## EXCERPT PROVIDED:
>> start

# Should be entertaining...



## John-H (Jul 13, 2005)

Nigel Farage is on BBC1 Question Time tonight. Who said multi channel TV has brought an end to shared common cultural experiences?










Dimbleby as dimbledoes ... and it should be entertaining with what's been on the news recenty, regardless of your political opinion.










So will it be a Farrago of twisted facts or a vote for the common man? Let's compare notes tomorrow


----------



## SalsredTT (Jan 8, 2011)

I watch QT anyhow, but this will be interesting!

Actually rather like Farage - he has a certain something.


----------



## brian1978 (Jul 10, 2013)

why does this political nobody get so much air time>?


----------



## John-H (Jul 13, 2005)

The reaction from the audience was telling with one woman saying if she had genuine reasons to resign from her job her boss wouldn't be able to stop her going. The reversal of his decision appears insincere and has lost him credibility, leaving his party to be seen as little more than a personality cult. His answer was basically that he was persuaded because they needed him.

I notice that their one MP has suggested that he should take a rest - despite Farrage appearing to take sides with him by agreeing with his refusal to accept the public funding he is entitled to - he also criticised him for his aids comments during the election campaign.

There seems to be much trouble behind the scenes.

Well we didn't get a stand up row shouting match or anyone storming off, so perhaps it wasn't as entertaining as it could have been and was actually quite polite in the end.


----------



## FiveDirty (Apr 12, 2015)

brian1978 said:


> why does this political nobody get so much air time>?


Cause more of the electorate voted for them than the Lib Dems and SNP added together ?


----------



## Roller Skate (May 18, 2015)

If he wanted to resign, there's nothing stopping him apart from his ego.

What wasn't surprising was the amount of applause his replies got, he does "speak" to the common man on a a lot of levels, but let's face it, if he ever got into power that would be the end of this country.

As for the reason he get's so much air time, UKIP did get over 4 million votes, I know that didn't equate to seats, but it's still quite an achievement. So, on that point, why shouldn't he get the airtime he's earned?


----------



## Toshiba (Jul 8, 2004)

brian1978 said:


> why does this political nobody get so much air time>?


He got more than twice as many votes as the SNP.. another nobody?
So the real question is why should the fish nobody get any airtime at all..

To give you perspective - the GREEN PARTY, yes, the GREEN PARTY, got nearly the same number of votes as the SNP, but the idiots within the SNP have seats at the table.

And the comment above about UKIP getting "over 4M votes" is incorrect, they didn't.. 
Why not just say thing's as they are, or make up numbers? Yes, they got much more than the SNP, but if you are guessing put an @ or around in front?

>> end

## DATA EXCERPT:
>> start

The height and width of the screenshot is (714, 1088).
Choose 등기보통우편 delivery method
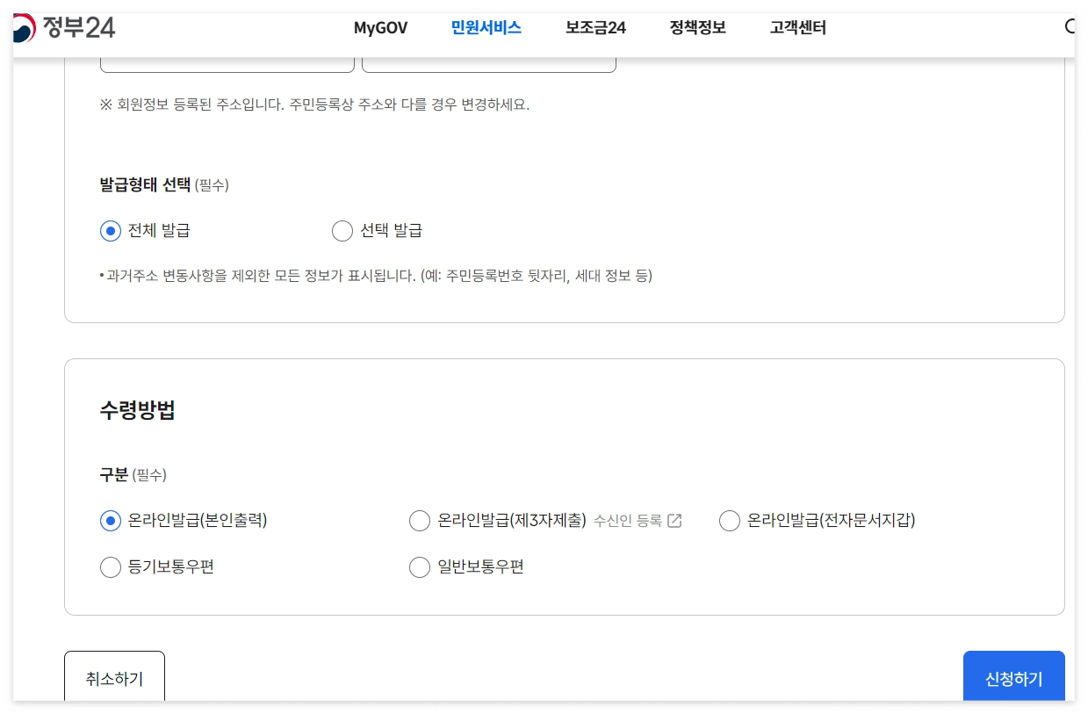click(x=110, y=566)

>> end

## CHALLENGES:
**a.** In the forum thread about Nigel Farage on Question Time, render the sentence "There seems to be much trouble behind the scenes." into French.
**b.** According to the forum thread about Nigel Farage on Question Time, on which channel was he due to appear?
**c.** Extend the forum thread about Nigel Farage on Question Time, picking up after its final post.

## RESULTS IN ORDER:
**a.** Il semble y avoir beaucoup de problèmes en coulisses.

**b.** BBC1.

**c.**
----------



## Spandex (Feb 20, 2009)

I think the biggest problem with Farage's not-a-resignation wasn't that he went back on his word - it's that he originally said (quite rightly I think) that he wouldn't have any credibility as a leader of a party if he didn't have a seat in Parliament. Hence his desperation to stand in the first available by-election. Well, the first one he thinks he can win, I guess. He'll have to chose carefully because another loss might be the end of him.

Despite the support they've managed to get recently I just can't see them achieving much more. Every success just seems to highlight how piss-poor the rest of the party really is. They get a seat in Parliament, and rather than making the party seem credible, Carswell just makes the rest of them look like amateur hour - not to mention the fact that he never really acts like he's part of the same party as Farage.


----------



## Spandex (Feb 20, 2009)

I don't really get this dislike of the SNP. There seems to be a mentality that England are somehow the leaders of the UK, with the other countries taking a lower rank. Because of this, some people seem to resent it when the other countries have their own political parties.

Would these people also complain if there was an 'ENP' party that got a load of seats here, and promised to go to parliament and ensure England got treated fairly? I doubt it.


----------



## paulw12 (Mar 31, 2015)

UKIP came 2nd in 118 seats and got 3.8M votes, not bad for a party with one MP :? 
This was also the first election most people had the chance to vote for them, so it was always a case of building the core vote for the next general election. 
Farage needed to go, after failure to win seat, although I heard police are looking into voting irregularities after the count was delayed.
Carswell is a good MP for Clacton, and that's why I voted for him, plus its put Clacton on the map , who's coming down this summer to see our new £13M beaches??


----------



## Toshiba (Jul 8, 2004)

Spandex said:


> I don't really get this dislike of the SNP. There seems to be a mentality that England are somehow the leaders of the UK, with the other countries taking a lower rank. Because of this, some people seem to resent it when the other countries have their own political parties.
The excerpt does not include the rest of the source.